Monday, 27 May 2024

Use Container for Azure Batch Service

 

Use Container for Azure Batch Service


Azure Batch service is one of great choice to run your program in parallel.

In this article, I will explain how to use container as your batch program.

Why container?

The service is nothing special but uses bunch of VMs as compute pool and run your program in parallel. This means that these VM should have all required components to run your application.

You can register "applications" to share the components between VMs, but it still require some pre-work.

If you have too much dependencies or version conflict between VM OS components and your program, container is the best solution to simplify the issue, as container includes everything you need and deployed as a whole.

Azure Batch with Container

If you are a programmer or prefer coding to GUI, refer to official doc: container workloads where you can find detail explanation with sample python/C# code.

I will use Azure Portal (GUI) instead as some IT folks prefer GUI, including me.

Azure resources

I provisioned following resources for the scenario.

  • Azure Batch Account
  • Azure Storage Account
  • Azure Container Registry (ACR)

Alt Text

Obtain ACR key

I need credential information for ACR when configuring Azure Batch pool.

1. Go to ACR | Access keys and enable "Admin user".

Alt Text

2. Copy Login server, username and password for following steps.

Create pool

Next, create Azure Batch computer pool with container support.

1. Go to Azure Batch service account | Pools and click "Add".

Alt Text

2. Start creating pool. You can use different image as long as it supports container. See here for more detail.

I configured with following settings.

  • Pool ID: You can set whatever you want
  • Image Type: Market place
  • Publisher: microsoft-azure-batch
  • Offer: ubuntu-server-container
  • SKU: 16-04-lts

3. At "Container configuration, select Custom and click "Container registries".

Alt Text

4. Click "Add" and enter registry information obtained above and click "OK".

Alt Text

5. Select added registry and click "Select".

6. I keep "Container image names" blank for now as I don't have any image yet.

7. Select VM size and Scale to fit your needs. I selected the smallest VM with 2 low-priority nodes.

Alt Text

Register image

Let's add a sample program and push to ACR. You can create any docker image as you want. As I am C# developer, I created C# console app which simply print "Hello" with first argument.

Program.cs

using System;

namespace samplebatch
{
    class Program
    {
        static void Main(string[] args)
        {
            Console.WriteLine($"Hello {args[0]}");
        }
    }
}

Dockerfile

FROM mcr.microsoft.com/dotnet/core/runtime:3.1-buster-slim AS base
WORKDIR /app

FROM mcr.microsoft.com/dotnet/core/sdk:3.1-buster AS build
WORKDIR /src
COPY ["samplebatch/samplebatch.csproj", "samplebatch/"]
RUN dotnet restore "samplebatch/samplebatch.csproj"
COPY . .
WORKDIR "/src/samplebatch"
RUN dotnet build "samplebatch.csproj" -c Release -o /app/build

FROM build AS publish
RUN dotnet publish "samplebatch.csproj" -c Release -o /app/publish

FROM base AS final
WORKDIR /app
COPY --from=publish /app/publish .
+ + + + +
In one to three sentences, explain why the Azure Batch container article calls a container the best solution when there are many dependencies or version conflicts between the VM OS components and the program. The lines are not needed for this work.

*Data lines*
+ + + + +
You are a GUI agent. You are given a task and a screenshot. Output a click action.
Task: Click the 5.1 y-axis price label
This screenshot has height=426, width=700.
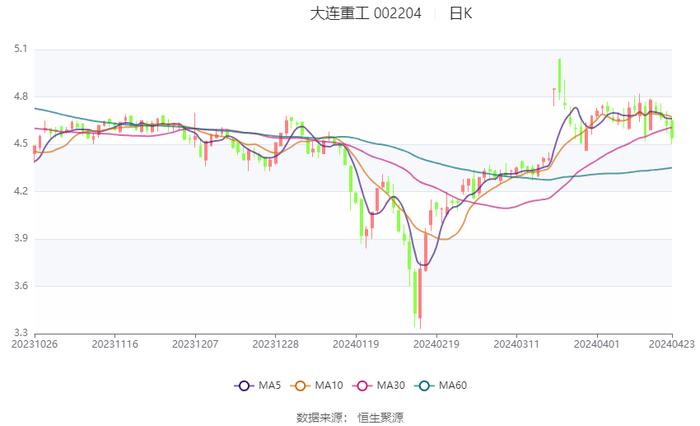click(x=20, y=49)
+ + + + +
*Completed exercise*
A container includes everything the program needs and is deployed as a whole, which simplifies the issue. Without it, every VM in the compute pool must have all the components required to run the application.